Wie konnten dir deine gesammelten Erfahrungen vom Praktikum bei SEC Consult im Rahmen der ECSC helfen?
Ich bin um einiges schneller und effizienter geworden, wenn es um das Erkennen der relevanten und irrelevanten Sicherheitslücken geht. Als ich bei SEC Consult begonnen habe, haben mir die Schulungen und Meetings in den ersten drei Wochen meines Praktikums sehr viel gebracht. Das schnelle Erkennen war auch beim ECSC gefordert, da man ansonsten bei unwichtigen Teilen eines Webdienstes viel Zeit
verlieren kann.

Was empfiehlst du anderen jungen Menschen, die ebenfalls White-Hat-Hacker werden wollen?
Das Zeug zum White-Hat hat jeder, der ausdauernd, neugierig und technisch interessiert ist. Empfehlenswert, aber nicht notwendig, ist ein Studium mit Informatikschwerpunkt. Allerdings kommt man nicht drum herum, sich selbst Wissen anzueignen.

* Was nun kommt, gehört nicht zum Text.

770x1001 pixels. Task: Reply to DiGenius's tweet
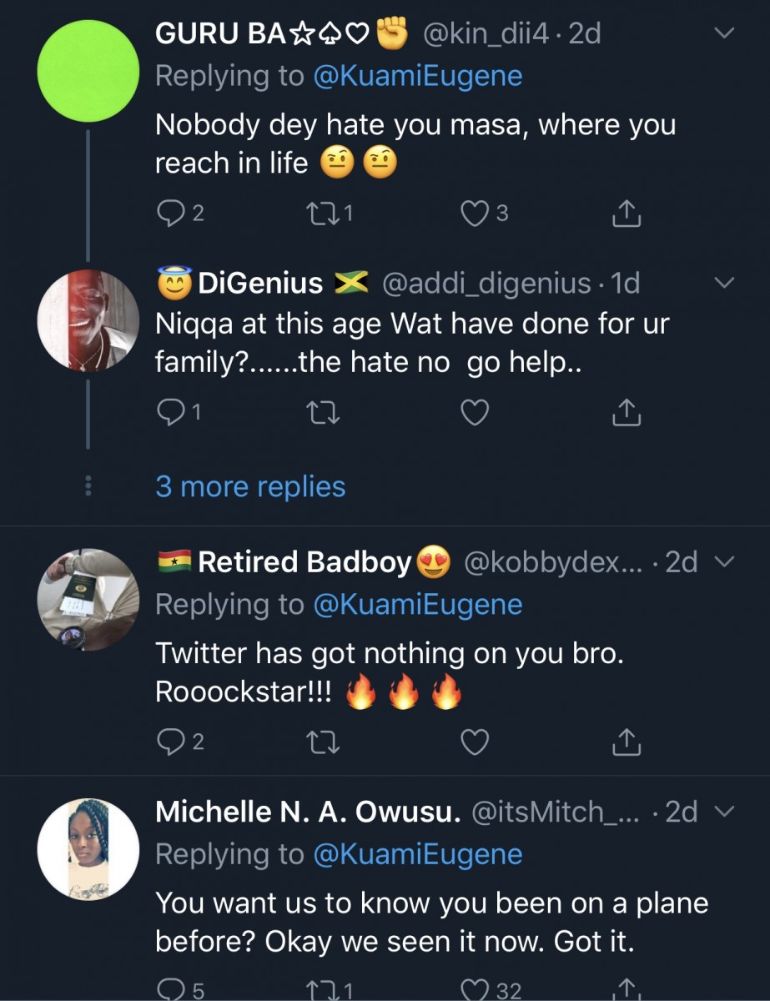170,411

Derartige Wettbewerbe sind eine gute Möglichkeit viele Dinge durch Eigeninitiative zu lernen, daher lohnt es sich auf jeden Fall mitzumachen!

Wirst du nächstes Jahr wieder an der Cyber Security Challenge teilnehmen?
Ja.

Wie sehen deine weiteren (Karriere-)Schritte aus?
Ich werde mein Masterstudium weiterführen und nach dem Abschluss in die Privatwirtschaft gehen.


Zur Person
Thomas Weber ist Student an der Technischen Universität Wien (Master Embededd Systems) im dritten Semester.  Zum Studium führte den 25-Jährigen seine Leidenschaft für Informatik, insbesondere im Bereich Hacking. Als professioneller White-Hat-Hacker möchte Weber in Zukunft das World Wide Web sicherer machen.